Why There’s Beauty in Column, Grid and Row

Repetition is a common compositional technique in structure, be it at the rows of structure, a grid of openings, or even the stacking of a substance. In columns, bricks, windows, or other components, repetition can help to make a rhythm for a building, something that may be connected to natural cycles: the repeated days, our strides, our heartbeats. Repetition also begets order, a significant method of defining one’s place on earth. What follows are some varied spotlights of reproduction in buildings, introduced from the huge scale to the small.

LKM Design

One place where structural reproduction is the most obvious is corridors, where long straightaways meet columns and beams. Here the rhythm is reiterated from the pattern on the floor and the art peeking out between columns.

Studio William Hefner

This hallway includes repeated doors, pendant lights and groin vaults. The latter, which provides the ceiling its own unique shape and permits for semi-circular openings above the doors, also gives the the corridor a gradual, flowing rhythm.

BraytonHughes Design Studios

In this example, repetition takes place in the Y-direction (vertical) as well as the X-direction (horizontal).

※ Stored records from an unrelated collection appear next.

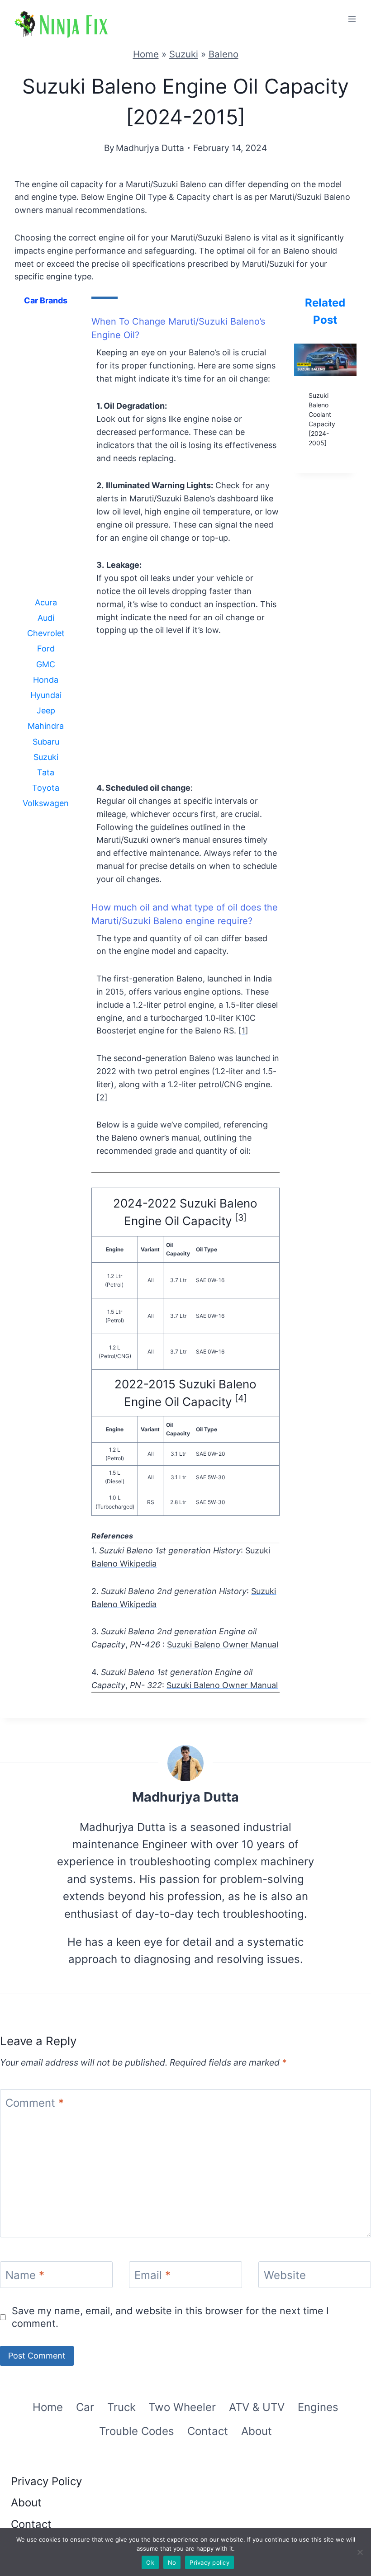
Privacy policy (209, 2562)
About (256, 2431)
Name (24, 2275)
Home (146, 54)
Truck (121, 2407)
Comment (34, 2102)
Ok (150, 2562)
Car (85, 2407)
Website (285, 2275)
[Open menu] (351, 19)
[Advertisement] (45, 457)
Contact (207, 2431)
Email (152, 2275)
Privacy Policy (46, 2481)
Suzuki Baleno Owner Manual (222, 1644)
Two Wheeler (182, 2407)
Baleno (223, 54)
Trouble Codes (136, 2431)
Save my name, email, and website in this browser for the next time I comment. (170, 2317)
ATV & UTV (257, 2407)
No (172, 2562)
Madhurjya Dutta (150, 147)
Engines (318, 2407)
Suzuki (183, 54)
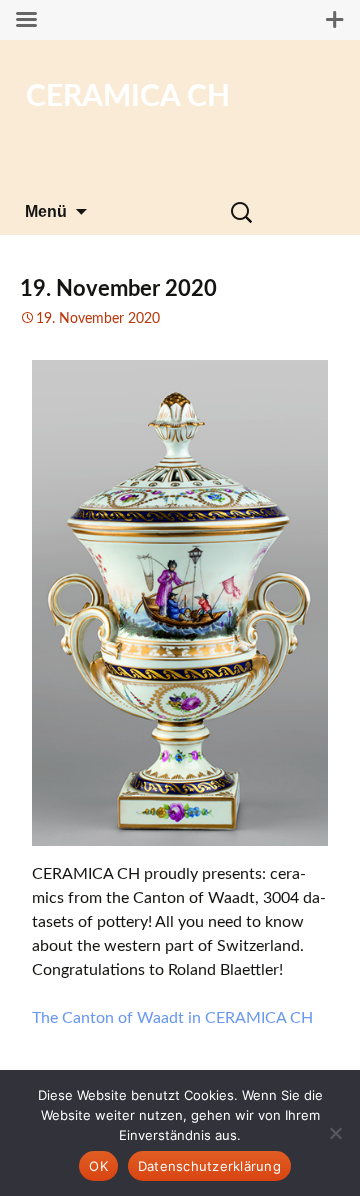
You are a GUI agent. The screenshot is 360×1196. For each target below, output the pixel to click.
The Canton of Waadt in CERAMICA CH (172, 1018)
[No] (335, 1133)
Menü (46, 211)
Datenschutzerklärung (209, 1166)
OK (98, 1166)
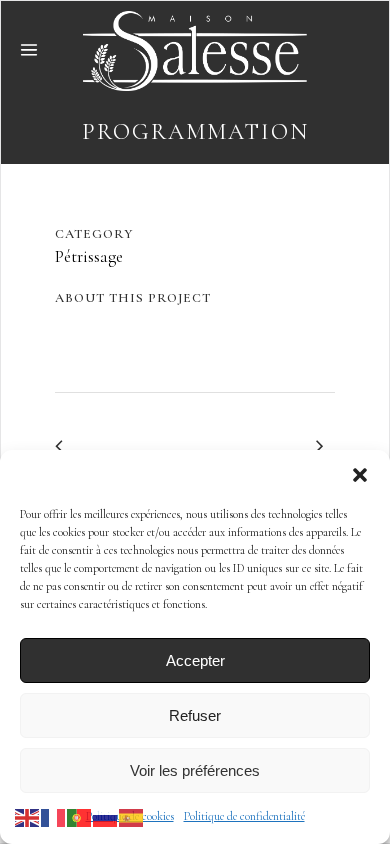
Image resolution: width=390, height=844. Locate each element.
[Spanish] (132, 815)
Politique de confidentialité (244, 816)
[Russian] (106, 815)
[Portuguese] (80, 815)
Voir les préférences (195, 770)
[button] (360, 475)
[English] (28, 815)
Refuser (195, 715)
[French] (54, 815)
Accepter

A grid of openings makes this hallway unique, particularly in the design of lighting it presents.

This multi-family project illustrates reproduction in the scale of the building. A three-story module is repeated, but rather than simply side-by-side, they step back from one another to boost privacy and become individual homes within the bigger project.

Webber + Studio, Architects

This house repeats different components on its three floors, subtly revealing the structure that underlies each. On the ground floor we see garage doors with scuppers marking the columns between; above is a set-back glazed wall with uplights about the steel mullions; on top is a trellis whose cantilevered structure follows the same grid.

Greifenstein Boyce Associates

Exterior components need not follow a modernist grid. Here, three dormers poke up above the entry as if to accentuate the house’s main portal. This opinion makes the dormers highly abstract, like three triangles sticking upward from the roof.

Urban Office ARCHITECTURE

In this example repeat follows the app, a homeless shelter in Milan, Italy. The studio units feature a repeated module of a door near a enclosed heater/sink/window seat.

Amitzi Architects

Windows are most likely the most-repeated components (minus materials like bricks) in residential architecture. Contemporary design eschewed the grid of openings located in most conventional dwellings, but copying may nevertheless be found in places like these three rows of stacked windows.

Amitzi Architects

Inside, these three windows define one wall of a kitchen/dining area. What outside was a part of a bigger wall comprises the majority of this distance. The windows are just like a wall decoration in their own right.

Frederick + Frederick Architects

This long porch benefits from the structural repeat on the correct and the windows on the left. Each helps break down the distance, and also the structural bays help define smaller regions for seating.

Giulietti Schouten Architects

Repetition is not limited to architectural components; landscape may of course play a part. In this case, tall grasses in square metal planters march down the side of a house. The green softens the gray of the corrugated panels and concrete.

Colors Of Green Landscape Architecture

These red succulents follow the rhythm of the fence posts, such that the horizontal wood planks become a background for those plants.

Carson Poetzl, Inc..

This pool area features stone pavers repeated in a grid. Pavers set amongst grass may be a common technique, but it is a great one for your strong graphic it generates and the clear message that the surface is for walking .

Laidlaw Schultz architects

And let’s not forget water, an architectural element of the most ephemeral. Here we find three easy fountains at a travertine wall; the water’s decreasing arc is equally as important as the trough… if not more.

Huettl Landscape Architecture

A natural extension of the previous photo is to conceal the origin of the water fountain. Yes, repeat is located from the three streams of water, but when the fountain is off the repeat and rhythm (visual and auditory) is still gone. Ephemeral, indeed.